Ford has said it will be the end of September before dealers are fully stocked with F-Series trucks, which account for 90% of its global auto profits, according to Morgan Stanley.
“Ford is all about the second half of this year,” said David Whiston, an analyst for Morningstar Inc. in Chicago, who rates Ford the equivalent of a buy. “The F-150 will be at full availability then, and the new Edge and Explorer SUVs are coming out at a time when gas is still pretty cheap.”
Ford has said it is selling many of its F-150s loaded with pricey leather seats and technology, which helps margins. The truck is selling for $44,100 on average, the highest transaction price in the full-size pickup segment, according to Erich Merkle, Ford’s sales analyst.
Ford’s pretax operating income in North America rose to a record of $2.6 billion from $2.4 billion as the automaker boosted North American production by 1.6% to 815,000 cars and trucks. Ford said it now believes its North American operating margin will be the high end of its forecast of 8.5% to 9.5%.
Lower sales of cars and pickups reduced Ford’s U.S. market share to 15.1% in the first half from 15.5% last year, according to researcher Autodata Corp. F-Series sales fell 2.4% in the first half. Second-quarter automotive sales slipped to $35.1 billion from $35.3 billion.
Revenue was reduced by a $2.2 billion currency hit from the strong dollar in overseas markets, Shanks said.
Investors have been frustrated waiting for the F-150 to hit its stride and have driven down shares by 9.4% since they peaked at $16.06 on April 28. Low gas prices cut both ways for Ford, boosting sales of its SUVS while causing concern about slack demand for its fuel-efficient aluminum pickup.
Ford sold 25,000 fewer F-150s in the second quarter compared with a year ago but is beginning to see the payoff in the higher prices consumers are paying, Shanks said.

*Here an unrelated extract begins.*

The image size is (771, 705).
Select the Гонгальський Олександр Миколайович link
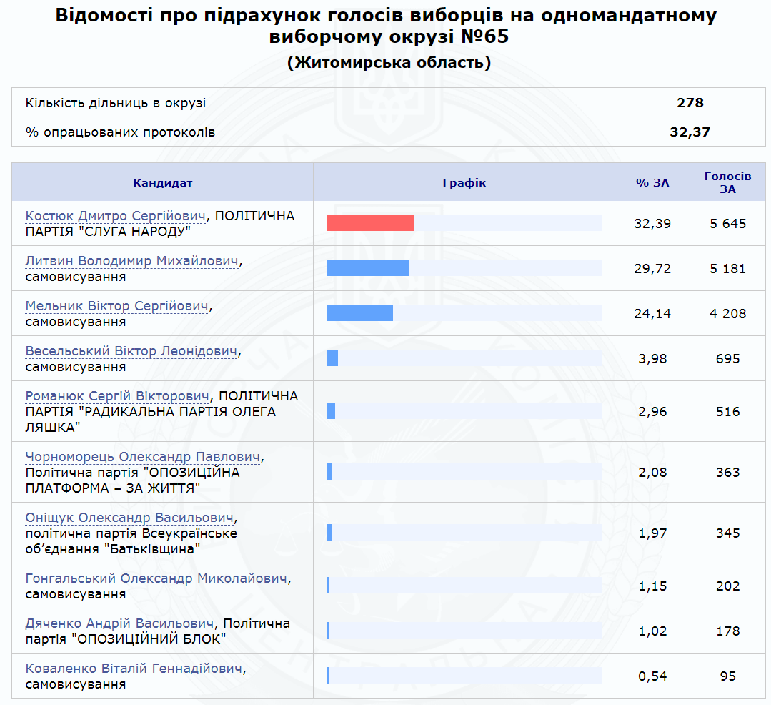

“This thing is really going to continue to perform like a rocket,” Chief Financial Officer Bob Shanks told reporters at Ford's headquarters in Dearborn, Michigan, on July 28. “The F-150 is performing very, very well.”
Ford Motor Credit, the financing arm, contributed a pretax profit of $506 million, up $72 million from a year ago on an increase in consumer loans globally and leasing in North America, the automaker said.

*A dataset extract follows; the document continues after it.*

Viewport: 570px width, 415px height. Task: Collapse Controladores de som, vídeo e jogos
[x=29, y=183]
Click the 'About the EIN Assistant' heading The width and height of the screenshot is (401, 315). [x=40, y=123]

In Europe, where turmoil in Russia forced Ford to abandon a plan to return to profitability this year, pretax operating losses of $14 million reversed a profit of $14 million last year. Ford’s sales in Europe rose 15.8% last month and are up 10.5% this year on strong gains by the Kuga and EcoSport SUVs, along with the Fiesta subcompact.

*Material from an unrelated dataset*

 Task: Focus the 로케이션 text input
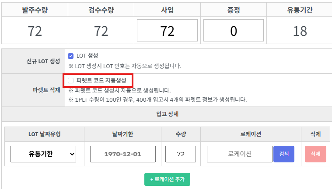[x=239, y=154]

In South America, Ford posted a narrower pretax loss of $185 million compared with a $295 million loss a year earlier. A currency crisis caused Ford to start selling cars in Venezuela in dollars to alleviate a shortage of greenbacks that has slashed its imports and paralyzed its plant. Ford temporarily halted production there in May because it had no foreign currency to import parts.
In Ford’s Asia-Pacific region, pretax earnings rose to $192 million from $159 million a year ago. The company's torrid growth in China cooled considerably this year. Sales fell 3% in June and are up only 0.1% for the year as the government puts the brakes on automotive growth.
“China is slowing,” Shanks said, adding that Ford has lowered its forecast for industrywide sales in China to be between 23 million and 24 million, down from a previous projection of 24.5 million to 26.5 million cars and trucks.
Ford hopes to jump-start sales in China with the continued rollout of its Lincoln luxury line and introductions of the Ford Taurus sedan, Everest and Explorer SUVs later this year.
Automotive debt, which excludes Ford Motor Credit, was $13.7 billion on June 30, up from $13.4 billion on March 31.
“Ford has a good product lineup across the board,” said Bernie McGinn, CEO of McGinn Investment Management in Alexandria, Virginia, which holds about 400,000 Ford shares. “The frustration I have with our Ford stock is it doesn’t seem to want to get above $18, and I can’t figure out why nobody wants to reward them.”